Schon's father Matthew, a jazz musician and big-band arranger, bought Neal his first guitar, a Stella, when he was just 10 years old. It took him three months to learn the instrument, after which his dad bought him a 1963 Gibson ES-335 Sunburst. "That was the first great guitar I owned," Schon says. It was also the first great guitar he had stolen.

With the insurance money, Schon says, he bought a Gibson Barney Kessel, because he thought he wanted a jazz guitar. When it proved too big for 12-year-old Neal, he traded it in for the Goldtop Les Paul.

"And that was my main axe for the longest time," he says. "It's on all the Santana stuff I did. I mean, that guitar went everywhere with me. I played in every club in San Francisco, played with Elvin Bishop a lot, jammed with B.B. King at the Fillmore. I was up and down Broadway playing in every club I could with that guitar. And I loved that guitar. I mean, it just had amazing sounds. So I went from that guitar and finally got asked to join Santana when I was about 15 and a half. And so I was using that guitar on the record, exclusively.
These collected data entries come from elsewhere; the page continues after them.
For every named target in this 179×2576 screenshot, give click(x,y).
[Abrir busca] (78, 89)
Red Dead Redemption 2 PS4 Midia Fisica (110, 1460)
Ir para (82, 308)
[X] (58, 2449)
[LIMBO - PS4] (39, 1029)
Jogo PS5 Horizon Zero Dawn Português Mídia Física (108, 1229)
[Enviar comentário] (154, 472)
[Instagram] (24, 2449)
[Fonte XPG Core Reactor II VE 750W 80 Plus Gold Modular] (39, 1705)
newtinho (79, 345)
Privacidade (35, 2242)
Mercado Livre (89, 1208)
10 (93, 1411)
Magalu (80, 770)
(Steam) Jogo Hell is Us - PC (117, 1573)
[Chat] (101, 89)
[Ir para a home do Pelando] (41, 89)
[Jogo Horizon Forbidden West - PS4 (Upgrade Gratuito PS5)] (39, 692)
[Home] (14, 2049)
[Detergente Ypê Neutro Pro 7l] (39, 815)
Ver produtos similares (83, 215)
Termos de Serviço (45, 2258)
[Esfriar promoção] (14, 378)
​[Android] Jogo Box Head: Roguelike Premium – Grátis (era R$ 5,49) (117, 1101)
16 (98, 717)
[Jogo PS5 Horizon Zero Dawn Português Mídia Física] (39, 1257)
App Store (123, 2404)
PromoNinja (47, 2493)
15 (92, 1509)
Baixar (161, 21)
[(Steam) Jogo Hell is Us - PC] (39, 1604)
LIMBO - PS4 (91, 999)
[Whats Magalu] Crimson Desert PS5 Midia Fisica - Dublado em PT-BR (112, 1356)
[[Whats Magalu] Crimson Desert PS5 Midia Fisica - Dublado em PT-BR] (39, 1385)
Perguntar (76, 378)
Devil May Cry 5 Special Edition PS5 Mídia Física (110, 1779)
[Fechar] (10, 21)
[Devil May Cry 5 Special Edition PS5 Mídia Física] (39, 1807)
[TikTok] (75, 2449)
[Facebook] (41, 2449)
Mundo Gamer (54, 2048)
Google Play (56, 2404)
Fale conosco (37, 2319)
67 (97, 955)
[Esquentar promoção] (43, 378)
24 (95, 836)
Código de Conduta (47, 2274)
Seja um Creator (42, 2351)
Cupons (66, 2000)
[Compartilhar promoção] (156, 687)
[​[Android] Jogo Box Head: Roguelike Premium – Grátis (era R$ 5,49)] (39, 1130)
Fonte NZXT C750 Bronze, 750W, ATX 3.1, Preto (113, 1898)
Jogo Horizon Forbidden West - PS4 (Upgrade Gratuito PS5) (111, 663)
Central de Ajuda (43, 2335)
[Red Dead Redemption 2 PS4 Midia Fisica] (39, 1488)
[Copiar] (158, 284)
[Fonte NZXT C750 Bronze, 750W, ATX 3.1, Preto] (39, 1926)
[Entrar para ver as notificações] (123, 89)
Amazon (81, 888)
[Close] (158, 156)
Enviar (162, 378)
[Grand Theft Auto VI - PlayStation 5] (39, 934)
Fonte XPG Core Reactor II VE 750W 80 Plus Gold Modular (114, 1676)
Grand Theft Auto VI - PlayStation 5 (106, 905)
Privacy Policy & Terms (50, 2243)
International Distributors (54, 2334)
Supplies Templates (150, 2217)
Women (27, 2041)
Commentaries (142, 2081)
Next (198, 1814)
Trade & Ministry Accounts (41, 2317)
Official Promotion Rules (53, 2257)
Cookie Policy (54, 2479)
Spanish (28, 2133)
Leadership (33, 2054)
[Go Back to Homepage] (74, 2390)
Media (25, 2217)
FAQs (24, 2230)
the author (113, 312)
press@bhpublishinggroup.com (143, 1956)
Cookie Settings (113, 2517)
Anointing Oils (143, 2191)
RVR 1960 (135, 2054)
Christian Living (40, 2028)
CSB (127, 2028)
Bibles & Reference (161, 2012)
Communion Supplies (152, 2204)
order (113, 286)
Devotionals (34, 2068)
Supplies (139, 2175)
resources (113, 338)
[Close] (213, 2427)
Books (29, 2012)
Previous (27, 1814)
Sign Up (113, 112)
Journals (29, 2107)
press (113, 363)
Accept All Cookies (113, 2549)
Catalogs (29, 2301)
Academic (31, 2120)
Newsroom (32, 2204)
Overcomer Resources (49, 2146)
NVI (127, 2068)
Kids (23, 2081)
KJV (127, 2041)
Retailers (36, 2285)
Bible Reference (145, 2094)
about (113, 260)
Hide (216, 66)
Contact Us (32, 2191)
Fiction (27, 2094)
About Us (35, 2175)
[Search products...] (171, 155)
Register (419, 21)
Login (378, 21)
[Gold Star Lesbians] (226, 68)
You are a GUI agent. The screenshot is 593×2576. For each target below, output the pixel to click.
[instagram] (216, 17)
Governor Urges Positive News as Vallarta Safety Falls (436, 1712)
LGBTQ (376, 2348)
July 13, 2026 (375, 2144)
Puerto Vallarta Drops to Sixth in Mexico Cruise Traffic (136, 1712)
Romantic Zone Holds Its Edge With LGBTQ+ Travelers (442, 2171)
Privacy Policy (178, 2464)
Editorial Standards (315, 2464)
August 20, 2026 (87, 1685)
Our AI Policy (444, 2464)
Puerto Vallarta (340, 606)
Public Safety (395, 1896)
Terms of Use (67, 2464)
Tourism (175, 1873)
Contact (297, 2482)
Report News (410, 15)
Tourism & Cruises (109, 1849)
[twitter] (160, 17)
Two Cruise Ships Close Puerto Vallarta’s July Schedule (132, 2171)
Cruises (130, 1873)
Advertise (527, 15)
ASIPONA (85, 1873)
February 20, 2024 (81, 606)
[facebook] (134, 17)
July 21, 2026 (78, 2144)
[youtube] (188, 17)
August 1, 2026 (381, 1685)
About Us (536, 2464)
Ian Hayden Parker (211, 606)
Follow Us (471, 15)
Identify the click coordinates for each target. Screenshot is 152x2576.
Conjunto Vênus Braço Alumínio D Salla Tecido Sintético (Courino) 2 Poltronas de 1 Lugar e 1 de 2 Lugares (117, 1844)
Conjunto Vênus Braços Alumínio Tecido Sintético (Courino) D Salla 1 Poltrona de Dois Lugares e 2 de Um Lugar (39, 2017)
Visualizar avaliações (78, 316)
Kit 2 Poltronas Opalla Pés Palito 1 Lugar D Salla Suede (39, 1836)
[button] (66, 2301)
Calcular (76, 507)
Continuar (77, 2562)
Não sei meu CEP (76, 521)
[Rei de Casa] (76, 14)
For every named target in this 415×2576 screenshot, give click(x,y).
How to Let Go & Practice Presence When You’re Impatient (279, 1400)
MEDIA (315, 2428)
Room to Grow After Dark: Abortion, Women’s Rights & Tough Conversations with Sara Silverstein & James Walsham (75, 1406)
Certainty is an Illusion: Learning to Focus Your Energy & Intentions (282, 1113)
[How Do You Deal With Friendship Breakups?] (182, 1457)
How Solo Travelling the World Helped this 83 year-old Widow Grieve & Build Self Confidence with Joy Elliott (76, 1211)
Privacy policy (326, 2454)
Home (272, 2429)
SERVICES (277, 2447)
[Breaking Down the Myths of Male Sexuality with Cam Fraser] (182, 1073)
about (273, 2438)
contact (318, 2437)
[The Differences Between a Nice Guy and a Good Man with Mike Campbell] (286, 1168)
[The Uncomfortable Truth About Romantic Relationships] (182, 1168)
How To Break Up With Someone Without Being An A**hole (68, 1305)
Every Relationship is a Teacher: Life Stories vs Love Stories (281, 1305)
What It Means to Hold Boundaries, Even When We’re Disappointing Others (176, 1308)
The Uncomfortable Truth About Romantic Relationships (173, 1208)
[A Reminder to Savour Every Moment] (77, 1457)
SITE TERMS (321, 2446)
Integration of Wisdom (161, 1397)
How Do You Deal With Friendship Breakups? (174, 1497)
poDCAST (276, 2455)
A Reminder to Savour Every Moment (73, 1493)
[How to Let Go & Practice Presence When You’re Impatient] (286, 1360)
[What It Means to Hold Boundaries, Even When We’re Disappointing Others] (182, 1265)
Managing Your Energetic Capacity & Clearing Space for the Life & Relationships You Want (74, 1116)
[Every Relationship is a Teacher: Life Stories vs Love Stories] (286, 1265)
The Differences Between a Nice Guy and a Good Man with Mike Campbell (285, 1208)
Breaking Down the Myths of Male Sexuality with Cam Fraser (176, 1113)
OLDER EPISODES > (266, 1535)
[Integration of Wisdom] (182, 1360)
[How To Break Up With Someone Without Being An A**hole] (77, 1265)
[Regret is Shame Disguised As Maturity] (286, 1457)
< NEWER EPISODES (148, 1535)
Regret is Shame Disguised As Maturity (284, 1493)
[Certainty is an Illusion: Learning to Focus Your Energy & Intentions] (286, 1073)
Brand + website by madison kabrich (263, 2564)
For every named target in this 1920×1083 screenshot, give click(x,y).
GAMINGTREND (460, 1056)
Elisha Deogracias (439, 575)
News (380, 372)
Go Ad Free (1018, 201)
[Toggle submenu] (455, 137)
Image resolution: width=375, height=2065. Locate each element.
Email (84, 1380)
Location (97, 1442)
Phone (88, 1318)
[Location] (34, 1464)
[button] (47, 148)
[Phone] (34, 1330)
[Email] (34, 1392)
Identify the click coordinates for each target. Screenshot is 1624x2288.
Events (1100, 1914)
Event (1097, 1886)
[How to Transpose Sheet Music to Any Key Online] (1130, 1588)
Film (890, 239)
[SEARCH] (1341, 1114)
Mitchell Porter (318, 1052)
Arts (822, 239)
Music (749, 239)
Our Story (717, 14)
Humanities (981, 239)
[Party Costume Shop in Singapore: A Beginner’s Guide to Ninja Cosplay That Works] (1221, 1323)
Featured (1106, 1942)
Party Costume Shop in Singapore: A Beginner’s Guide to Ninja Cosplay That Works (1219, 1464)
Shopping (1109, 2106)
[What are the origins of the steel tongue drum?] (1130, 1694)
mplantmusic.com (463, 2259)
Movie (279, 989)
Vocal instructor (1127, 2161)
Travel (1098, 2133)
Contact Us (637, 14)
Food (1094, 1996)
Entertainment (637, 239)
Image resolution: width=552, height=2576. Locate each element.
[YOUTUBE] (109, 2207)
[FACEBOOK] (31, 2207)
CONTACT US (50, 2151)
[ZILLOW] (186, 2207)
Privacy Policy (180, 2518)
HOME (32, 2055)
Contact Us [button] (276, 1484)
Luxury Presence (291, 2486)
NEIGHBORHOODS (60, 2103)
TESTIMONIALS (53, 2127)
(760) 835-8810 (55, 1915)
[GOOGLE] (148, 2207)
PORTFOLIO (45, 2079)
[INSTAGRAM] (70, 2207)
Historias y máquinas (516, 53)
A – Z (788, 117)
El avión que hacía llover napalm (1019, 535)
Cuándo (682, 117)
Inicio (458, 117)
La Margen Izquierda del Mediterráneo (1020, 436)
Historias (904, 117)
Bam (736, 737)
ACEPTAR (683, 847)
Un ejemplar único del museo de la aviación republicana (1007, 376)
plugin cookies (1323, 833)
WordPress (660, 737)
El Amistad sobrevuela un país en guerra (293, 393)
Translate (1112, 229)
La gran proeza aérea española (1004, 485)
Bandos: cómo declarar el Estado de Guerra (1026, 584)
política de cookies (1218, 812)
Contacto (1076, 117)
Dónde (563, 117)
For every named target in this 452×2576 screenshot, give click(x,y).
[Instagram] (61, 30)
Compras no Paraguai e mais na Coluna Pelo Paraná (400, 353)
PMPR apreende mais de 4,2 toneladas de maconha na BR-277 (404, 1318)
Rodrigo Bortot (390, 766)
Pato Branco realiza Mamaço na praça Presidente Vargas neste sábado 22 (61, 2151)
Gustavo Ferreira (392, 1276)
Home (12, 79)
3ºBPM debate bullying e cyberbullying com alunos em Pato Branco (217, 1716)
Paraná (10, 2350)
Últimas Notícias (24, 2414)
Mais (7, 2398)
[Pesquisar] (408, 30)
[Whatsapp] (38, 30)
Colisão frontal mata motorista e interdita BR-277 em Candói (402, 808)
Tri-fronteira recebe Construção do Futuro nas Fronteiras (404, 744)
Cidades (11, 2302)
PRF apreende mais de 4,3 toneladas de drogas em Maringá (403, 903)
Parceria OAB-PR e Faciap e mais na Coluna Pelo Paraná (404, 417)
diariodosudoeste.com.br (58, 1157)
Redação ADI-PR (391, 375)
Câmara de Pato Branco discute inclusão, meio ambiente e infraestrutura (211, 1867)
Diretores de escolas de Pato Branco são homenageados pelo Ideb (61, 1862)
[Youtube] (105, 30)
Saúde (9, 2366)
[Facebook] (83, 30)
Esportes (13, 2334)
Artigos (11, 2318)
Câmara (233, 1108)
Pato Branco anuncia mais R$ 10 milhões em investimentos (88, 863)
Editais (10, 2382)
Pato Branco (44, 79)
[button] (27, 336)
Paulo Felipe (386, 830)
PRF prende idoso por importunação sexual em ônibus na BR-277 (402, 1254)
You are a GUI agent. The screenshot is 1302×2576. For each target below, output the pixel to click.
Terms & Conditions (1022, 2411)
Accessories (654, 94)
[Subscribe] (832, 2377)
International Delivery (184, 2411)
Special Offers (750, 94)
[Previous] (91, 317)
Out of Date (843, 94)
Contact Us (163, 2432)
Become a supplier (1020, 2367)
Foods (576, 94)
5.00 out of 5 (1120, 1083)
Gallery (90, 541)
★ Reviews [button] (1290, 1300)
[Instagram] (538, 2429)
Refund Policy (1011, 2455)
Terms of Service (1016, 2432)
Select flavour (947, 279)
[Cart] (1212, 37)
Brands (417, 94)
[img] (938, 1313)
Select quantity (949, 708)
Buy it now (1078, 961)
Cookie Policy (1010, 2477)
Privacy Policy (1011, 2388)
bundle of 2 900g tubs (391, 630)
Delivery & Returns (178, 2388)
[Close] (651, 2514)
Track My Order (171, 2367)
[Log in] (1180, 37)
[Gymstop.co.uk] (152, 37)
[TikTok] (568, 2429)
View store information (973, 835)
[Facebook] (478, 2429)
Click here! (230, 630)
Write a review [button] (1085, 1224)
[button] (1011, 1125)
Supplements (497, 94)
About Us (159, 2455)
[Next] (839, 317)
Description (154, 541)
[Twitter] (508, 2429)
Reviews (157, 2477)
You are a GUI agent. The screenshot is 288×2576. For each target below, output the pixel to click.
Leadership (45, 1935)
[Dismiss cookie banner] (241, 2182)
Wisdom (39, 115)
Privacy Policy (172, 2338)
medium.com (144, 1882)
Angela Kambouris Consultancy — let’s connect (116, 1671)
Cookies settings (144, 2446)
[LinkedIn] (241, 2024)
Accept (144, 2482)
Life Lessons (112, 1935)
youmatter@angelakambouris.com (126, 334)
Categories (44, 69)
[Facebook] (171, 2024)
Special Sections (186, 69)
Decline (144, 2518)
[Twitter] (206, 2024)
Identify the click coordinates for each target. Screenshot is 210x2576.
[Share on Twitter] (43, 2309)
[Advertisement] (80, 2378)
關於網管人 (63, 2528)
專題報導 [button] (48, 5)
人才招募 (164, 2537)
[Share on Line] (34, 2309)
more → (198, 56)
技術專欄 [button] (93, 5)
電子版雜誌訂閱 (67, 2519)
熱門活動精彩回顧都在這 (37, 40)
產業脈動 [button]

And then I decided I wanted to get a little bit different sound, because Carlos was playing a Les Paul, too."

The Neal Schon Collection spans decades and contains among its offerings such mythical must-haves as a 1959 Gibson Les Paul Standard Sunburst Solid Body Electric that would be the centerpiece of any guitar auction or collection. It's among the most coveted guitars ever made, possessing "a legendary quality, a musicality, a soul that's never been duplicated," David Schiller writers in his book Guitar.

And Schon has two of them, both available in this auction.

"Everybody's like, 'Oh, that '59 Les Paul is the Holy Grail, how can you get rid of that?'" Schon says. "And I'm like, 'If I'm not going to play, I feel like somebody should be able to really play it, that's going to totally use it and appreciate it.' I don't feel good about having them all in cases, these guitars I'm never going to really play on albums or live or anything. They're not meant to sit there and look beautiful. Somebody should be utilizing them, and I should allow somebody to, because there are not that many of them around. And, quite frankly, I'm happy with what I'm playing."

Schon's collection numbers more than 800 guitars, enough, he says, to fill a museum (which he'd once planned to open with friend and fellow player and collector Joe Bonamassa). Collecting guitars, he says, "has been addicting" almost since childhood, and only more so since Journey's earliest successes. He is parting with a portion of that collection only because "I've experienced them all," he says. "And it's time to share that experience with others, whether they're fans or fellow collectors. They're all so beautiful."

For that reason Schon is also offering from his extraordinary collection these rare, stunning guitars, some of which Schon tweaked and personalized but almost all of which look and play as though brand-new:

• 1958 Gibson ES-335 Natural Semi-Hollow Body Electric

• 1950 Fender Broadcaster Butterscotch Blonde Solid Body Electric

• 1951 Fender No-Caster Butterscotch Blonde Solid Body Electric

• 1961 Gibson Les Paul SG Custom White Solid Body Electric

• 1962 Gibson SG Custom White Solid Body Electric

• Circa-1964 Fender Telecaster Fiesta Red Solid Body Electric

Even a 1987 Schon Prototype Pearl White Solid Body Electric, a one-of-a-kind Neal played throughout his career

"I don't think there's any one guitar that defines me — I define myself," Schon says when asked how he can part with the tools that shaped his sound for decades, whether with bands or on his solo offerings. "It comes from your fingers. It's in between your fingers and whatever amp you're plugging into and how you have that guitar set and your own picking style, how hard you pick, whether you use soft picks, hard picks. I mean, it all makes a big difference, man.

"Fifty-seven years now. That's how long I've been playing," says the 67-year-old Schon. "It's crazy, man. I mean, I should be so much better." He laughs. "All these guitars have a story, a history."